*Requirement*:
Each line below must be transcribed with no word changed.

*Input material*:
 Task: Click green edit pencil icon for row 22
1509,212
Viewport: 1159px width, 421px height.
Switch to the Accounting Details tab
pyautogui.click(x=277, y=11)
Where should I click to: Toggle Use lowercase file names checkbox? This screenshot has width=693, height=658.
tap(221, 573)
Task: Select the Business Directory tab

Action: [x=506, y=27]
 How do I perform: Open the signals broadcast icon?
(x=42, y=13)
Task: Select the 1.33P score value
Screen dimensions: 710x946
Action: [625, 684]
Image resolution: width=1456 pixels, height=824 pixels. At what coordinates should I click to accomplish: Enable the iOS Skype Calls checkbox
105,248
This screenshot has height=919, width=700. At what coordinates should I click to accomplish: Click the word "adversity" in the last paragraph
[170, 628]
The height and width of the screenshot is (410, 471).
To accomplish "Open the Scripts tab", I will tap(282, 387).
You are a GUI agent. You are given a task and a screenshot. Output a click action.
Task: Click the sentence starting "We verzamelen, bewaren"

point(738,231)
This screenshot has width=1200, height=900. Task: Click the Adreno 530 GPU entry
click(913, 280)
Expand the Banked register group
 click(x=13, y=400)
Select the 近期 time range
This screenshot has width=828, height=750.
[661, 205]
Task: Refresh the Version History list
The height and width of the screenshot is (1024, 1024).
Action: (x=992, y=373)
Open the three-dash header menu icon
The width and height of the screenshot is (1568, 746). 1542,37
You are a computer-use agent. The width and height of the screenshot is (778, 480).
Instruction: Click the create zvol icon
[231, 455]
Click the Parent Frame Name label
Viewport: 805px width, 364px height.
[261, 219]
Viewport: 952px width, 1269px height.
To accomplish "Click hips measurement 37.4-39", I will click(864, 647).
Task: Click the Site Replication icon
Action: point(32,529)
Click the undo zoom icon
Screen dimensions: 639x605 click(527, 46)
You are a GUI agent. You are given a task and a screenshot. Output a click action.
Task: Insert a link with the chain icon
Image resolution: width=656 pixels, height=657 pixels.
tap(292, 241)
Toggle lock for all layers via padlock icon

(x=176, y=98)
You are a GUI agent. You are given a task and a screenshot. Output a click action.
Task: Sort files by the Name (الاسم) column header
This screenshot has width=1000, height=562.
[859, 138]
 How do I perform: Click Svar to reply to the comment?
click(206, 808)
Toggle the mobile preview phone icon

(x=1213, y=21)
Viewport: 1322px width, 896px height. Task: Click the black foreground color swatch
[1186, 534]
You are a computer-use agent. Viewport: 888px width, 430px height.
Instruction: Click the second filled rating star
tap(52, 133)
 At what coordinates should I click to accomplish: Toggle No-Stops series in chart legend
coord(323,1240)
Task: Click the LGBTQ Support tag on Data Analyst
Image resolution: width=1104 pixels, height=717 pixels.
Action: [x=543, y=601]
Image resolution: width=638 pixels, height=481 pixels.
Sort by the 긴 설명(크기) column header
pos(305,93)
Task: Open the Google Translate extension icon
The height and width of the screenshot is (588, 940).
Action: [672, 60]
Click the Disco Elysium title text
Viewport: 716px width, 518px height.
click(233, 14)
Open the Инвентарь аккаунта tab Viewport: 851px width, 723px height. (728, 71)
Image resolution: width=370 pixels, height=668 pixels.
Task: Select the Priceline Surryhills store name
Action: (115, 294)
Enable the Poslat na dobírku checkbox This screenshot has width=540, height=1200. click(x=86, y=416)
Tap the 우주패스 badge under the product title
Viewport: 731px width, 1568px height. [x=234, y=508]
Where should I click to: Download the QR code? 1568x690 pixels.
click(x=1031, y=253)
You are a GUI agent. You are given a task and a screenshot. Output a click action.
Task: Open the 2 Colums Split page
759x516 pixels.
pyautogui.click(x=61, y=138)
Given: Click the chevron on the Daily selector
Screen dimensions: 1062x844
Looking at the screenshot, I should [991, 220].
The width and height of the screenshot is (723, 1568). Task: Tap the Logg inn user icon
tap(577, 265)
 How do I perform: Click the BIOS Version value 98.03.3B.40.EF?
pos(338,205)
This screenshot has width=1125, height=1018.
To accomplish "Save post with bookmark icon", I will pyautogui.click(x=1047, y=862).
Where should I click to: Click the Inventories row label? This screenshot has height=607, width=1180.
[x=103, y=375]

*Expected output*:
 Task: Click green edit pencil icon for row 22
1509,212
Viewport: 1159px width, 421px height.
Switch to the Accounting Details tab
pyautogui.click(x=277, y=11)
Where should I click to: Toggle Use lowercase file names checkbox? This screenshot has width=693, height=658.
tap(221, 573)
Task: Select the Business Directory tab

Action: [x=506, y=27]
 How do I perform: Open the signals broadcast icon?
(x=42, y=13)
Task: Select the 1.33P score value
Screen dimensions: 710x946
Action: [625, 684]
Image resolution: width=1456 pixels, height=824 pixels. At what coordinates should I click to accomplish: Enable the iOS Skype Calls checkbox
105,248
This screenshot has height=919, width=700. At what coordinates should I click to accomplish: Click the word "adversity" in the last paragraph
[170, 628]
The height and width of the screenshot is (410, 471).
To accomplish "Open the Scripts tab", I will tap(282, 387).
You are a GUI agent. You are given a task and a screenshot. Output a click action.
Task: Click the sentence starting "We verzamelen, bewaren"

point(738,231)
This screenshot has width=1200, height=900. Task: Click the Adreno 530 GPU entry
click(913, 280)
Expand the Banked register group
 click(x=13, y=400)
Select the 近期 time range
This screenshot has width=828, height=750.
[661, 205]
Task: Refresh the Version History list
The height and width of the screenshot is (1024, 1024).
Action: (x=992, y=373)
Open the three-dash header menu icon
The width and height of the screenshot is (1568, 746). 1542,37
You are a computer-use agent. The width and height of the screenshot is (778, 480).
Instruction: Click the create zvol icon
[231, 455]
Click the Parent Frame Name label
Viewport: 805px width, 364px height.
[261, 219]
Viewport: 952px width, 1269px height.
To accomplish "Click hips measurement 37.4-39", I will click(864, 647).
Task: Click the Site Replication icon
Action: point(32,529)
Click the undo zoom icon
Screen dimensions: 639x605 click(527, 46)
You are a GUI agent. You are given a task and a screenshot. Output a click action.
Task: Insert a link with the chain icon
Image resolution: width=656 pixels, height=657 pixels.
tap(292, 241)
Toggle lock for all layers via padlock icon

(x=176, y=98)
You are a GUI agent. You are given a task and a screenshot. Output a click action.
Task: Sort files by the Name (الاسم) column header
This screenshot has width=1000, height=562.
[859, 138]
 How do I perform: Click Svar to reply to the comment?
click(206, 808)
Toggle the mobile preview phone icon

(x=1213, y=21)
Viewport: 1322px width, 896px height. Task: Click the black foreground color swatch
[1186, 534]
You are a computer-use agent. Viewport: 888px width, 430px height.
Instruction: Click the second filled rating star
tap(52, 133)
 At what coordinates should I click to accomplish: Toggle No-Stops series in chart legend
coord(323,1240)
Task: Click the LGBTQ Support tag on Data Analyst
Image resolution: width=1104 pixels, height=717 pixels.
Action: [x=543, y=601]
Image resolution: width=638 pixels, height=481 pixels.
Sort by the 긴 설명(크기) column header
pos(305,93)
Task: Open the Google Translate extension icon
The height and width of the screenshot is (588, 940).
Action: [672, 60]
Click the Disco Elysium title text
Viewport: 716px width, 518px height.
click(233, 14)
Open the Инвентарь аккаунта tab Viewport: 851px width, 723px height. (728, 71)
Image resolution: width=370 pixels, height=668 pixels.
Task: Select the Priceline Surryhills store name
Action: (115, 294)
Enable the Poslat na dobírku checkbox This screenshot has width=540, height=1200. click(x=86, y=416)
Tap the 우주패스 badge under the product title
Viewport: 731px width, 1568px height. [x=234, y=508]
Where should I click to: Download the QR code? 1568x690 pixels.
click(x=1031, y=253)
You are a GUI agent. You are given a task and a screenshot. Output a click action.
Task: Open the 2 Colums Split page
759x516 pixels.
pyautogui.click(x=61, y=138)
Given: Click the chevron on the Daily selector
Screen dimensions: 1062x844
Looking at the screenshot, I should [991, 220].
The width and height of the screenshot is (723, 1568). Task: Tap the Logg inn user icon
tap(577, 265)
 How do I perform: Click the BIOS Version value 98.03.3B.40.EF?
pos(338,205)
This screenshot has width=1125, height=1018.
To accomplish "Save post with bookmark icon", I will pyautogui.click(x=1047, y=862).
Where should I click to: Click the Inventories row label? This screenshot has height=607, width=1180.
[x=103, y=375]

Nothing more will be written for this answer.